Now from there, as I start down, these sticks are going to move together, so I’m keeping separation between my hips and my shoulders, and then as I get lower in the down swing, as I’m getting closer and closer to impact, the shoulders are catching up with the hips.
Those are going to be fully synched up in the release.
So if we go to the full release which would be the straight line release, now you can see my hips and my shoulders are both in the same direction and that’s when everything is releasing with the golf club.
Let me go ahead and do it this direction.
Now as I’m lined up, full turn going back, nice separation between the hips and shoulders, as I’m coming forward my shoulders are still lagging behind, and then as I go to the full release they’re going to be fully synched up.
So as you do this a few times, you’ll start to feel how and when to synch up the hips and the shoulders to get those working together.
So if I do this incorrectly, it might look if I had an over the top, using too much shoulders early, I might look something like this.
Now my shoulders are opening up too soon, and they’re already past my hips, I don’t want to do that.
Let’s take a look at that one more time from this direction.
As I start down if I go too early with my shoulders, I’m going to be this way.
Shoulders outracing the hips and I’m just burning speed.
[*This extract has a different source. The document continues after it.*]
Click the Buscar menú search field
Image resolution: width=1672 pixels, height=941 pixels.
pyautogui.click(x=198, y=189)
I want to make sure I get a good full turn, and they don’t get synched up until 45 into the release which would be the straight line release point.
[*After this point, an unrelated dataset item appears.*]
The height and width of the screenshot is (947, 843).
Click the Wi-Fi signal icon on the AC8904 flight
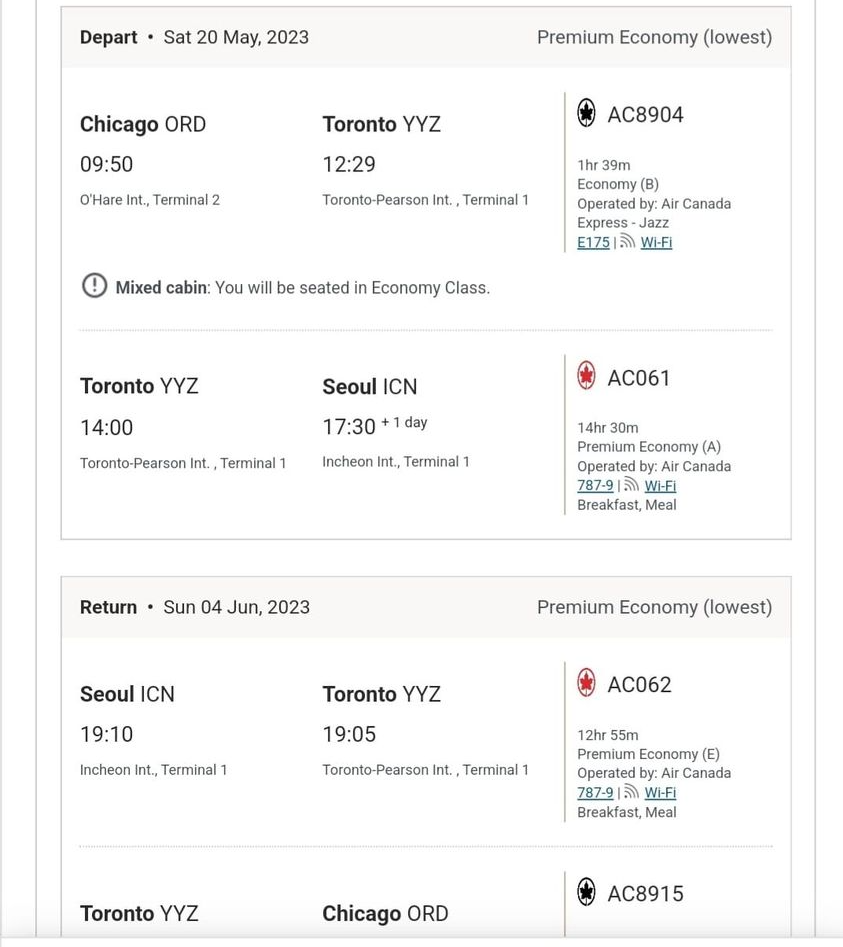click(628, 242)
So I want you to do about 100 repetitions of this, then we’ll go ahead and add a club.
All right so now we’re going to go ahead and do this with an actual golf ball. I’m inside today so I’m hitting a whiffle ball, ideally you’ll be doing this out on the range.
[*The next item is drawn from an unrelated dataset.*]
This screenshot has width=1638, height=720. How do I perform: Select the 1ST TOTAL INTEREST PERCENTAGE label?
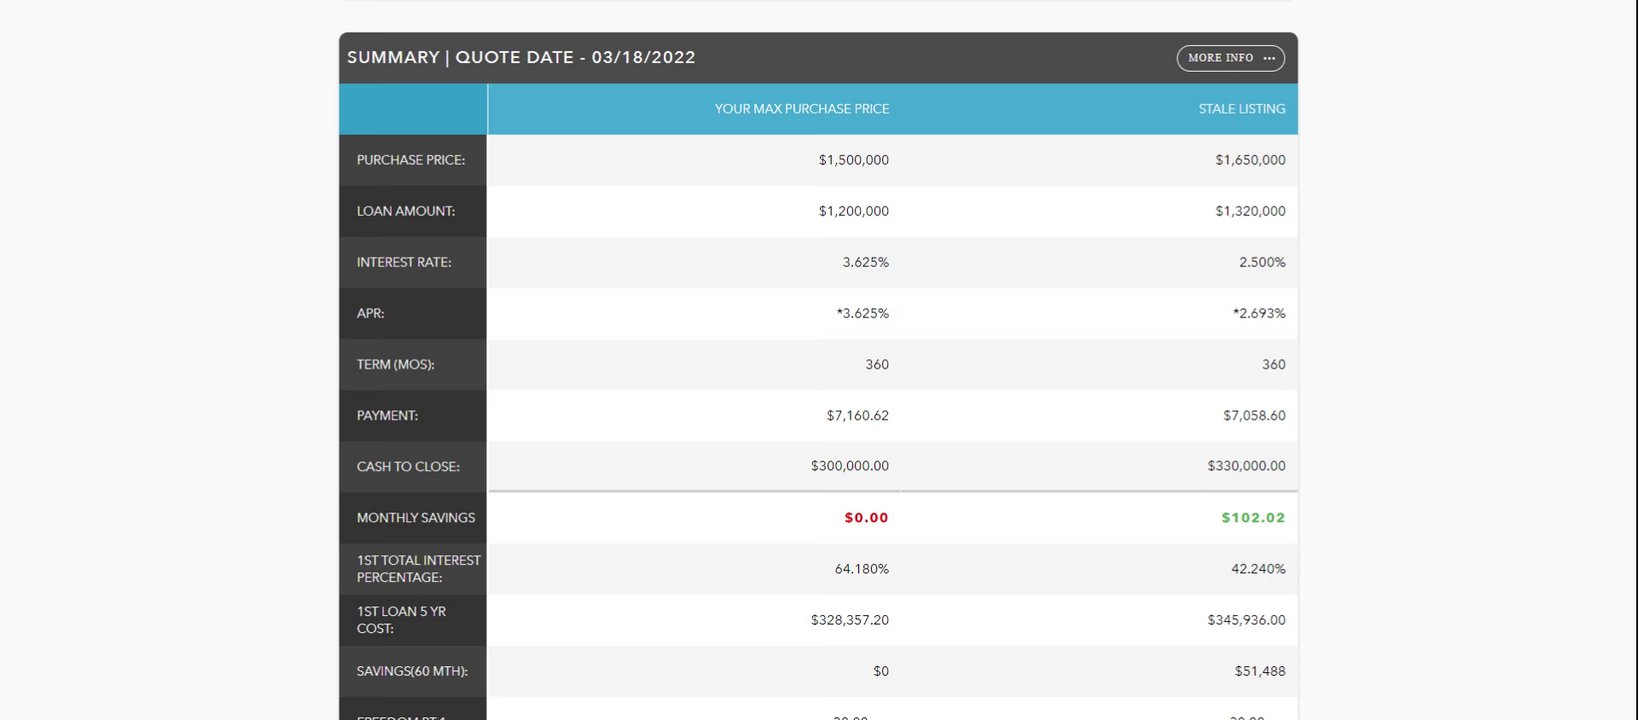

I’m going to take, we’re going to address this ball just inside of the ball, so we won’t actually be hitting it.
I want to make a good full turn as I go to the top, shoulders are getting past 90°, hips and shoulders are separated, then I’m going to do a slow motion down swing, synching everything up as I’m in the straight line release.
So if you’re not familiar with the straight line release start working through those videos so we’ll know exactly where we need to be.
But I’m going to get that feeling of a full turn going back, and a good synched up position with the hips and the shoulders as we’re coming through.
I’ll do a couple slow motion repetitions like that, and I’ll try to recreate that same feeling as I’m hitting the golf ball.
There we go, that one felt pretty good. Felt like I was nice and synched up.
You guys go ahead and work on this drill, do the same thing about 100 times.
Do one slow motion repetition, pause, hit a golf ball, that’s one rep.
Do it about 100 times, take your time, go nice and slow, and you’ll start feeling like everything’s in synch and your rhythm and timing is a lot better.
Good luck to you guys and I’ll see you all soon.